Saved entries
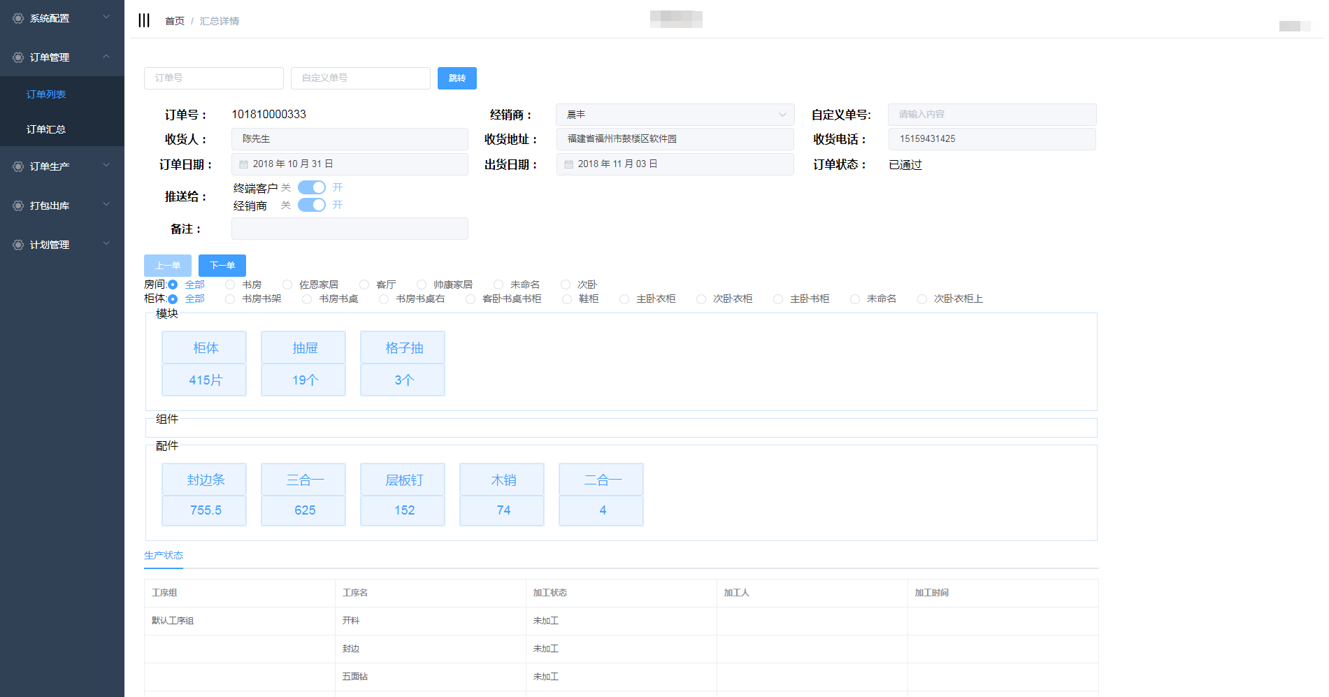1329x697 pixels.
Task: Click the 备注 input field
Action: pos(350,229)
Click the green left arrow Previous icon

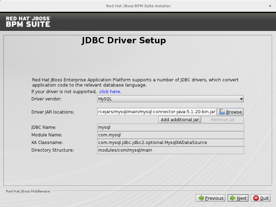(201, 198)
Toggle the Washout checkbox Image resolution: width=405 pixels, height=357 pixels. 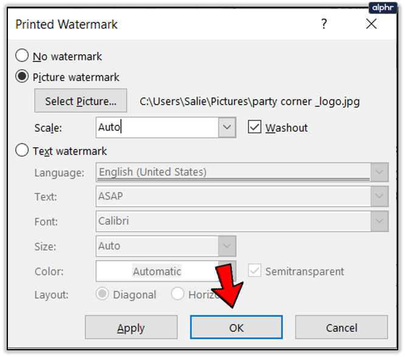click(255, 128)
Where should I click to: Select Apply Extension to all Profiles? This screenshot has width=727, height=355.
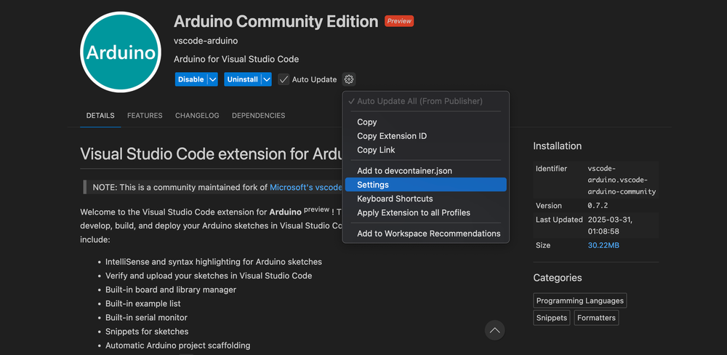click(x=413, y=212)
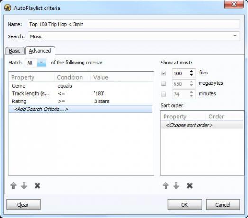
Task: Remove sort order entry with X icon
Action: pyautogui.click(x=190, y=186)
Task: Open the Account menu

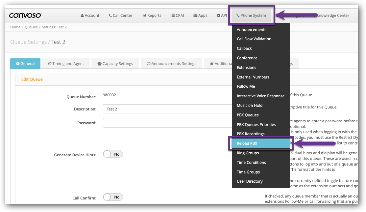Action: tap(90, 15)
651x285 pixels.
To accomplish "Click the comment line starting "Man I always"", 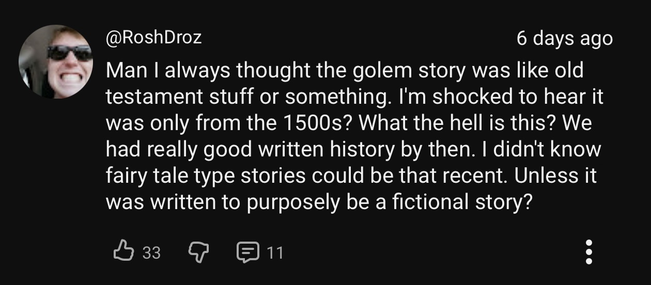I will pos(344,71).
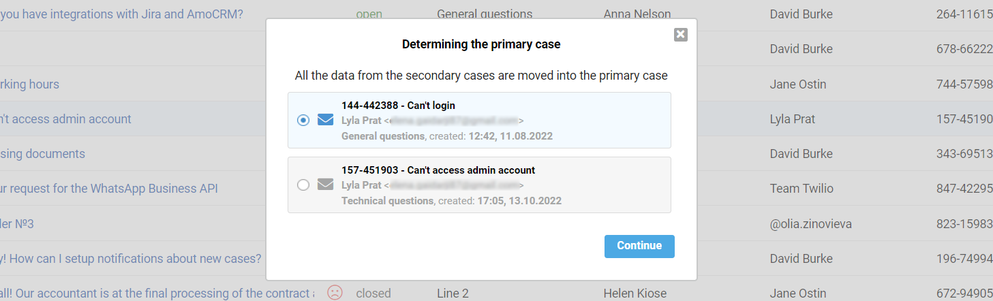This screenshot has height=301, width=993.
Task: Open the WhatsApp Business API request case
Action: pos(109,189)
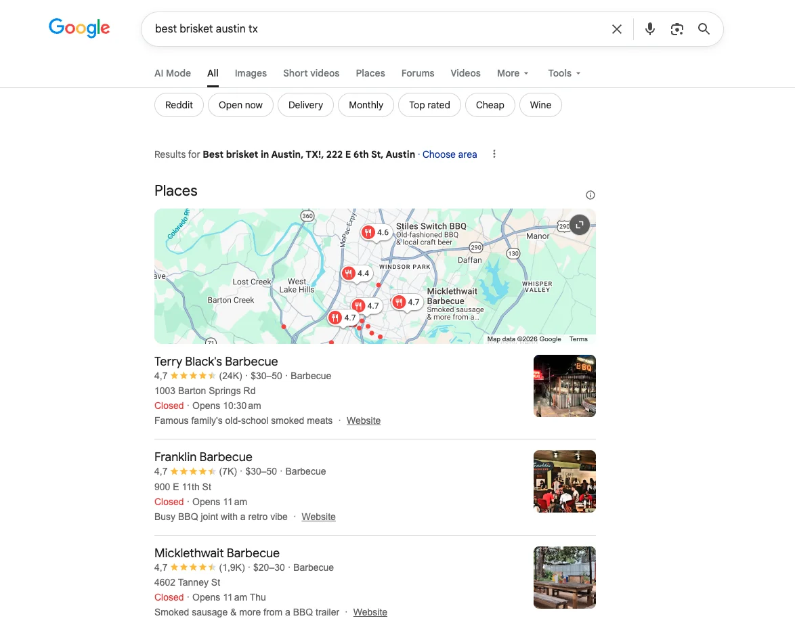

WORK TO BE COMPLETED:
Using the data above, set down each line from the line with "Where should I" to the line with "651x285 pixels." exactly, both ends included, and leave the pictures behind. Nothing else belongs.

RESPONSE TO THIS TASK:
Where should I click to: Select Apply Extension to all Profiles? This screenshot has width=727, height=355.
click(x=413, y=212)
Task: Remove sort order entry with X icon
Action: pyautogui.click(x=190, y=186)
Task: Open the Account menu

Action: tap(90, 15)
651x285 pixels.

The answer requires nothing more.